TASK DIRECTIONS →
Can you copy out, unchanged, every line from the one with "The width and height of the screenshot is (1233, 626)." to the one with "(774, 744).", including both of those lines?

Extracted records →
━━━━━━━━━━━━━━━━━━━━

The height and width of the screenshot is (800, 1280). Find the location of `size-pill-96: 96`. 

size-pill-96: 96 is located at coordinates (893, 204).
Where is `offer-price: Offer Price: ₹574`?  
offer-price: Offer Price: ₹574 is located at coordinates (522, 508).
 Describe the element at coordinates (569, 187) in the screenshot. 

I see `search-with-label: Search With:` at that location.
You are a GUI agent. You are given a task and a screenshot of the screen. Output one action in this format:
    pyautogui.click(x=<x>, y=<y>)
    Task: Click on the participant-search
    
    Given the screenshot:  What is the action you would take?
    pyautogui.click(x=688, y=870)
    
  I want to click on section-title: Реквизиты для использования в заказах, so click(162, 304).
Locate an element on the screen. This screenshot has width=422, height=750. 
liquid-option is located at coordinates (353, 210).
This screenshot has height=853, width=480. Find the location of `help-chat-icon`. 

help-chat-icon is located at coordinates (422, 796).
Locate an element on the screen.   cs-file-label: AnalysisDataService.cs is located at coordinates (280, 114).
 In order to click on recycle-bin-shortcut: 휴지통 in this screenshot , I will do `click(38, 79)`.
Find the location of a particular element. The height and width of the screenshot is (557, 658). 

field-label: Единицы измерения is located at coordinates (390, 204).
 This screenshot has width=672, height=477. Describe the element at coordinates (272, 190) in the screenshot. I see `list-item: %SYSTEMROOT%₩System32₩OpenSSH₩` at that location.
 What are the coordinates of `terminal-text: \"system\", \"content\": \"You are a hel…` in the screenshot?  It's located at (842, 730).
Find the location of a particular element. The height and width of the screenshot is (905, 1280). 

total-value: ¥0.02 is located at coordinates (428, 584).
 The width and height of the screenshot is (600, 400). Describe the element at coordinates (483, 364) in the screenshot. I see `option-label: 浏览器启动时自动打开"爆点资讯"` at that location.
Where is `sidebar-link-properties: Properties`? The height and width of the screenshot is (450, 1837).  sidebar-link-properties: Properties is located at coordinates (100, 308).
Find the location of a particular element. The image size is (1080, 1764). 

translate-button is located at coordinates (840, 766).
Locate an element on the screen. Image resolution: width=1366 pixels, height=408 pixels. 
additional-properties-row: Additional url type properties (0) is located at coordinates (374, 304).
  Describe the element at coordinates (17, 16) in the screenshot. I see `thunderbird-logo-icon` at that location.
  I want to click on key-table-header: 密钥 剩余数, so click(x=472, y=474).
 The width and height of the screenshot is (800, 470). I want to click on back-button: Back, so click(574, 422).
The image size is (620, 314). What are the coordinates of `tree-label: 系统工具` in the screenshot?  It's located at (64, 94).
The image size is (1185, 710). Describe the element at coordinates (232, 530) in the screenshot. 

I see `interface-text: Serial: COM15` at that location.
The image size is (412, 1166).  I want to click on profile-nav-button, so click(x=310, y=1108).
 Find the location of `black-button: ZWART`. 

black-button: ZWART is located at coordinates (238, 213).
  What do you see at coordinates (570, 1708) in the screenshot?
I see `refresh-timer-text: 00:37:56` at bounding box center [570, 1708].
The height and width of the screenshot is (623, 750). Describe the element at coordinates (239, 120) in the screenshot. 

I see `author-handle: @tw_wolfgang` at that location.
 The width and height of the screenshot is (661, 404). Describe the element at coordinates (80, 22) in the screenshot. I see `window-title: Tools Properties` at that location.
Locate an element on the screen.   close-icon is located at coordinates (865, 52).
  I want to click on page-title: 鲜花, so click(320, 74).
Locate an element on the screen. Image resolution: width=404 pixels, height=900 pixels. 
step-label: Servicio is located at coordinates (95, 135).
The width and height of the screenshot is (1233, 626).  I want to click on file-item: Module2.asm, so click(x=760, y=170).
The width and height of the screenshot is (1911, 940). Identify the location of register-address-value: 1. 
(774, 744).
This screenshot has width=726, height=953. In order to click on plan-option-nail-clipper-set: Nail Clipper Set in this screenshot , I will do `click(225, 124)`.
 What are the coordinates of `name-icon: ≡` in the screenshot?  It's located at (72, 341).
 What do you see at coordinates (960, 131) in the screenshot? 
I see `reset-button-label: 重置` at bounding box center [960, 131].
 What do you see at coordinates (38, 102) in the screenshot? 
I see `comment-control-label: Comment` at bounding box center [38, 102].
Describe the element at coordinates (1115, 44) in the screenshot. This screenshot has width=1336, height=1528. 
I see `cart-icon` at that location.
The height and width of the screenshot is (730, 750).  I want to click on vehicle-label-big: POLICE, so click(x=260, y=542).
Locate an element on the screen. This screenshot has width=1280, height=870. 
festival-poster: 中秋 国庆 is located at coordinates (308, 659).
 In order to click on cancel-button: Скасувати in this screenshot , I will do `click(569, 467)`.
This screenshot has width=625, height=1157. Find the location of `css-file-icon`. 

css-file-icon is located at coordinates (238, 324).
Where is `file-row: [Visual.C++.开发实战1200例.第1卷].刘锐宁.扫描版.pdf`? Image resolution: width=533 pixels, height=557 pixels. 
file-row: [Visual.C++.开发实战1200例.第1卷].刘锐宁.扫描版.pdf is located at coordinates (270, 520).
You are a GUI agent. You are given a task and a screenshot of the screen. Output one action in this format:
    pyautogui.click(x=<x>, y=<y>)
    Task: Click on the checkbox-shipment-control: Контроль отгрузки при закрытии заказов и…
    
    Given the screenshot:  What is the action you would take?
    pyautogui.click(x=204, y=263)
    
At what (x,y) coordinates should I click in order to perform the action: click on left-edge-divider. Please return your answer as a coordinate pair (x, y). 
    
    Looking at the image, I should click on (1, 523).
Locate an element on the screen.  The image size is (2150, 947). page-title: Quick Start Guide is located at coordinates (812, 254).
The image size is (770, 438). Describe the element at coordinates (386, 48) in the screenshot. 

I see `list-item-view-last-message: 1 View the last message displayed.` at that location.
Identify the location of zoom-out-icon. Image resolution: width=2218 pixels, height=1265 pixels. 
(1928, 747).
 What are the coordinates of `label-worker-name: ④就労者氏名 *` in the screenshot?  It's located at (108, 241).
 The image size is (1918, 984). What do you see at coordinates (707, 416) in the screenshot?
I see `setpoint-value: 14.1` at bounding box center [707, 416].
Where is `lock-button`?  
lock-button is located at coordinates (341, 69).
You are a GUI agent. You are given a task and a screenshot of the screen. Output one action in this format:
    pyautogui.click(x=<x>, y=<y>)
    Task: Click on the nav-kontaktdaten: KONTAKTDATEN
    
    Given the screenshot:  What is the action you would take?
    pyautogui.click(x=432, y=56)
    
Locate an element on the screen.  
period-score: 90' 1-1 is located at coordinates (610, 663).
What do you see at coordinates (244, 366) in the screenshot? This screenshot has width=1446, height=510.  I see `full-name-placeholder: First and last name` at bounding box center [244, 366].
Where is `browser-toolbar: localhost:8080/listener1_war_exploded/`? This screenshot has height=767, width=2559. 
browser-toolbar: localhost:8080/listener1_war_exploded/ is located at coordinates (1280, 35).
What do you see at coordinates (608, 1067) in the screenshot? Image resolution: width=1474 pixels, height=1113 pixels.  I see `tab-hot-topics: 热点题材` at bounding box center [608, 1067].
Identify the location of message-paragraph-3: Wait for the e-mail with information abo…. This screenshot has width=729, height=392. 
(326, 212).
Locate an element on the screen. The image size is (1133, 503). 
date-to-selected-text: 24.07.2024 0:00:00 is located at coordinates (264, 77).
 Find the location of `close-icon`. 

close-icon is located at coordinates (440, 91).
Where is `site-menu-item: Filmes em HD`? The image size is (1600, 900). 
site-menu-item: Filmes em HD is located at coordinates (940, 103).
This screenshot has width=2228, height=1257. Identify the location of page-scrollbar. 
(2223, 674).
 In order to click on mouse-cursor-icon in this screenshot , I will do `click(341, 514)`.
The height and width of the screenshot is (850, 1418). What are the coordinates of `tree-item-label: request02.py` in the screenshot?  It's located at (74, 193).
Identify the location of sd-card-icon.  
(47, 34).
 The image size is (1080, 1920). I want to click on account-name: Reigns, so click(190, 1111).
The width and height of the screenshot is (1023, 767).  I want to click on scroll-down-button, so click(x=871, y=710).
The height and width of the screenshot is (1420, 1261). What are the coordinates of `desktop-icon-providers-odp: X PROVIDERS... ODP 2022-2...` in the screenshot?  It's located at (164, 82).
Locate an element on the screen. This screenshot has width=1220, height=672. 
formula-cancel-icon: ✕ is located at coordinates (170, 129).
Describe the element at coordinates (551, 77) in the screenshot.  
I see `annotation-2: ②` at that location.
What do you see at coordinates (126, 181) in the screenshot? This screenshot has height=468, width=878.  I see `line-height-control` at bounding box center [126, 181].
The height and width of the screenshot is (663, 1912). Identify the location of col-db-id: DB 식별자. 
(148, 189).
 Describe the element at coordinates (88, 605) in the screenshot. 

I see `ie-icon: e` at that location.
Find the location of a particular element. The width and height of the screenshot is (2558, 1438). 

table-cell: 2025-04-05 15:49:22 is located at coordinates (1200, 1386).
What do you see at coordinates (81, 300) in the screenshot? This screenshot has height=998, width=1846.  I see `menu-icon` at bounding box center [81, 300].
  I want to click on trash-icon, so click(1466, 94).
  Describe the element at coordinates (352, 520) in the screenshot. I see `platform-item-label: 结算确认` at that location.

━━━━━━━━━━━━━━━━━━━━

ANSWER SECTION →
The width and height of the screenshot is (1233, 626).  I want to click on file-item: Module2.asm, so click(x=760, y=170).
The width and height of the screenshot is (1911, 940). Identify the location of register-address-value: 1. 
(774, 744).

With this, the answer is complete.